One of my favorite things about the film is how the music of the band is so nicely complemented by the film’s classical score, which isn’t surprising given that Phil Peterson was involved in both. But what was it like as a filmmaker to use music this much in a movie?

JJ: I love it. I was in bands in high school and college and I scored some of my early films myself. I play guitar, and I used to play saxophone and when I started doing film, it was kind of like, “Do I want to do film or do I want to do music?” I basically decided film, and walked away from the music, but when it comes time to score the movie, it’s my chance to be in band again. I became the fourth member of Tennis Pro in the way, where I’d work with Phil on how to reconstruct their songs, or deconstruct their songs depending on the scenes. it was amazing to have so many albums [of Tennis Pro’s] to go through and pick all my favorite songs and the idea was really to take the fun party vibe of Tennis Pro music, and continue that into the movie. Of course, Phil being a cellist, and having that ability to weave that in as well, to counter [the band’s sound] in our more dramatic moments, as well as the happiness, blew me away because he could do everything from Japanese pop songs to an orchestral piece to a power pop ballad.
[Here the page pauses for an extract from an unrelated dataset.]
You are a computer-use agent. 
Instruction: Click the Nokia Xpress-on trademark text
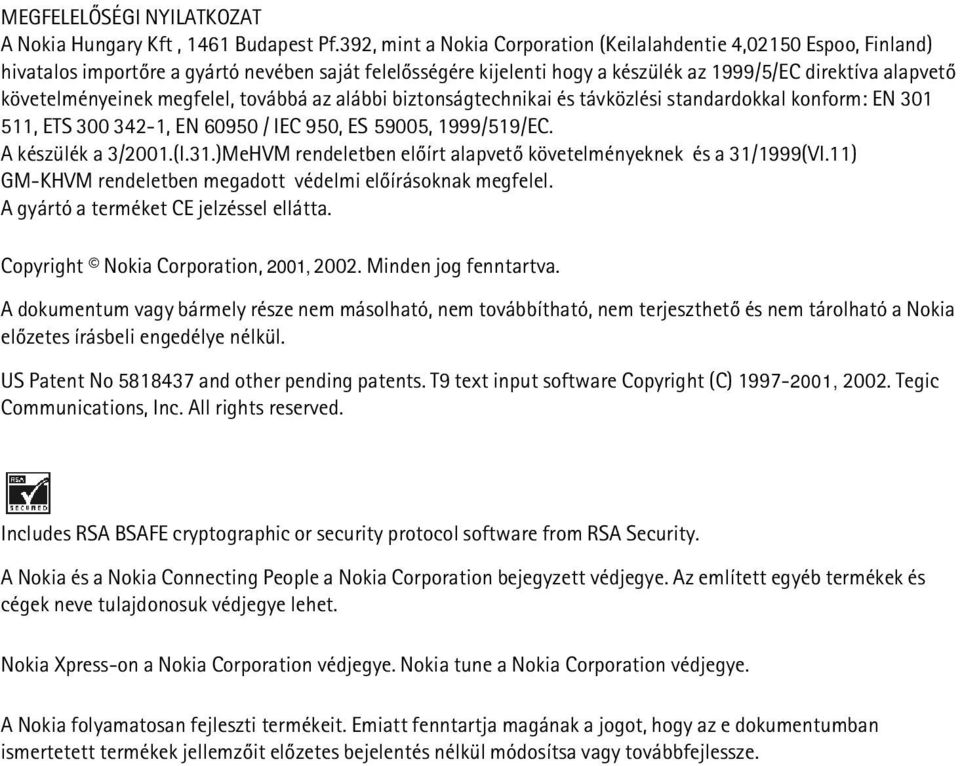point(70,664)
It was really fun to test his boundaries. I’d mention something, and in a couple of hours, he’d give me a track — it was insane. I started feeling bad because he was so excited about the project, he’d drop everything and get me whatever I needed. One time I called him, and I was editing the Maid Bar scene, and I was thinking, “God, it would be really nice to have a Japanese pop song.” I sent him an email [just asking], “Do you think it’s possible? In the morning, I wake up and there was an mp3 attached to of this “Mue Mue Shaka Shaka” song, and I was like, “How the hell did you get a Japanese singer, there’s like Japanese vocals in this, how did you do that?” He’s like, “Oh, that’s Robyn, my wife,” who plays his wife in the movie.

DD: Phil did a lot of the music in there that’s just I think a lot of people wouldn’t recognize, like the scene with the dancing Elvises in the park where they’ve got their boom box, or some of the flash mob people dancing. He scored the whole thing, so he took some of our songs and put them in minor chords, so they’re sad. The song “Kimberly,” which is in the animated sequence, you’ll hear sad Kimberly on the strings throughout the movie. And then John has really strong opinions about music too, so John and Phil collaborated really closely on highlighting certain songs.

Did you actually become friends with the Japanese bands you play alongside in the film?

SL: Oh, yes. We’re still really good friends. Like the guys in the bar Big Time, we wandered in this kind of seedy, dark place one night because [we wondered] what are they playing? Tom Waits. We went down there and ended up getting to be very, very good friends with those guys and then the bands as well. There’s actually a lot of people over there right now that really want to see the movie so we’re hoping to get back and show it to them.

So you’ve already accomplished what you set out to.

SL: We’re hoping for some self-fulfilling prophecy.

“Big in Japan” does not yet have U.S. distribution. It will next play at the Sarasota Film Festival on April 11th and 13th.